Saved data entries
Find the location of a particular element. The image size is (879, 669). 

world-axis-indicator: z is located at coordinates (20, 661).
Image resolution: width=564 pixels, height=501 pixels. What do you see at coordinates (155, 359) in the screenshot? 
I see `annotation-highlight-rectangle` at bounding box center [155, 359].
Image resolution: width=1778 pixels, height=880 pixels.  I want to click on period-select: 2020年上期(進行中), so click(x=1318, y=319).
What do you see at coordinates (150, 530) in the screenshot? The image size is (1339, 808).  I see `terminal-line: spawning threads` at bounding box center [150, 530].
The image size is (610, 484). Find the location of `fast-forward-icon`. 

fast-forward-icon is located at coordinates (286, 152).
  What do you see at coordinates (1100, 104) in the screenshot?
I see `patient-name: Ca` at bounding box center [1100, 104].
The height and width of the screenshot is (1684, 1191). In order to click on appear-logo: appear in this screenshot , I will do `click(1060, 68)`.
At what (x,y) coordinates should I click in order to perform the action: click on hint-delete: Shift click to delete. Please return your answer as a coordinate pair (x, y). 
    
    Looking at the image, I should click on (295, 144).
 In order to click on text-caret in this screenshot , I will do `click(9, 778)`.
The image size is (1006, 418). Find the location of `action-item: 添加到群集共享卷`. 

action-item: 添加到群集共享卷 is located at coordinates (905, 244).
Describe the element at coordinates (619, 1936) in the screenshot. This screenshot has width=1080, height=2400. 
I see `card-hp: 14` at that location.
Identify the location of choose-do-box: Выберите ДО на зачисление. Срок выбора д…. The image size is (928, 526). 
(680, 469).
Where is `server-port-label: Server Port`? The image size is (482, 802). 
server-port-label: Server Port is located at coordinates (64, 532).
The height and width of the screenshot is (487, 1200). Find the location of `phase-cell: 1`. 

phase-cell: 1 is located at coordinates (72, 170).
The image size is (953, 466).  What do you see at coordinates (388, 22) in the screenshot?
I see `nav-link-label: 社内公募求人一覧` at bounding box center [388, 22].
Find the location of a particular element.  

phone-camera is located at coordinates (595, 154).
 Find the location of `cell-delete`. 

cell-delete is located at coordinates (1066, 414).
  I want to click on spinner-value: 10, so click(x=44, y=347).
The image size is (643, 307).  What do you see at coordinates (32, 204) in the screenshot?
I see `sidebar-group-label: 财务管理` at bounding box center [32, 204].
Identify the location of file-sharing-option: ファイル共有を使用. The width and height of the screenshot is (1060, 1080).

(Task) Render the records as a Markdown table with the columns Row and Line, starting at the first line and going on through the line that contains "phase-cell: 1 is". Number each row and leave out blank lines.

(Task output)
| Row | Line |
|---|---|
| 1 | Find the location of a particular element. The image size is (879, 669).  |
| 2 | world-axis-indicator: z is located at coordinates (20, 661). |
| 3 | Image resolution: width=564 pixels, height=501 pixels. What do you see at coordinates (155, 359) in the screenshot?  |
| 4 | I see `annotation-highlight-rectangle` at bounding box center [155, 359]. |
| 5 | Image resolution: width=1778 pixels, height=880 pixels.  I want to click on period-select: 2020年上期(進行中), so click(x=1318, y=319). |
| 6 | What do you see at coordinates (150, 530) in the screenshot? The image size is (1339, 808).  I see `terminal-line: spawning threads` at bounding box center [150, 530]. |
| 7 | The image size is (610, 484). Find the location of `fast-forward-icon`.  |
| 8 | fast-forward-icon is located at coordinates (286, 152). |
| 9 |   What do you see at coordinates (1100, 104) in the screenshot? |
| 10 | I see `patient-name: Ca` at bounding box center [1100, 104]. |
| 11 | The height and width of the screenshot is (1684, 1191). In order to click on appear-logo: appear in this screenshot , I will do `click(1060, 68)`. |
| 12 | At what (x,y) coordinates should I click in order to perform the action: click on hint-delete: Shift click to delete. Please return your answer as a coordinate pair (x, y).  |
| 13 |     Looking at the image, I should click on (295, 144). |
| 14 |  In order to click on text-caret in this screenshot , I will do `click(9, 778)`. |
| 15 | The image size is (1006, 418). Find the location of `action-item: 添加到群集共享卷`.  |
| 16 | action-item: 添加到群集共享卷 is located at coordinates (905, 244). |
| 17 | Describe the element at coordinates (619, 1936) in the screenshot. This screenshot has width=1080, height=2400.  |
| 18 | I see `card-hp: 14` at that location. |
| 19 | Identify the location of choose-do-box: Выберите ДО на зачисление. Срок выбора д…. The image size is (928, 526).  |
| 20 | (680, 469). |
| 21 | Where is `server-port-label: Server Port`? The image size is (482, 802).  |
| 22 | server-port-label: Server Port is located at coordinates (64, 532). |
| 23 | The height and width of the screenshot is (487, 1200). Find the location of `phase-cell: 1`.  |
| 24 | phase-cell: 1 is located at coordinates (72, 170). |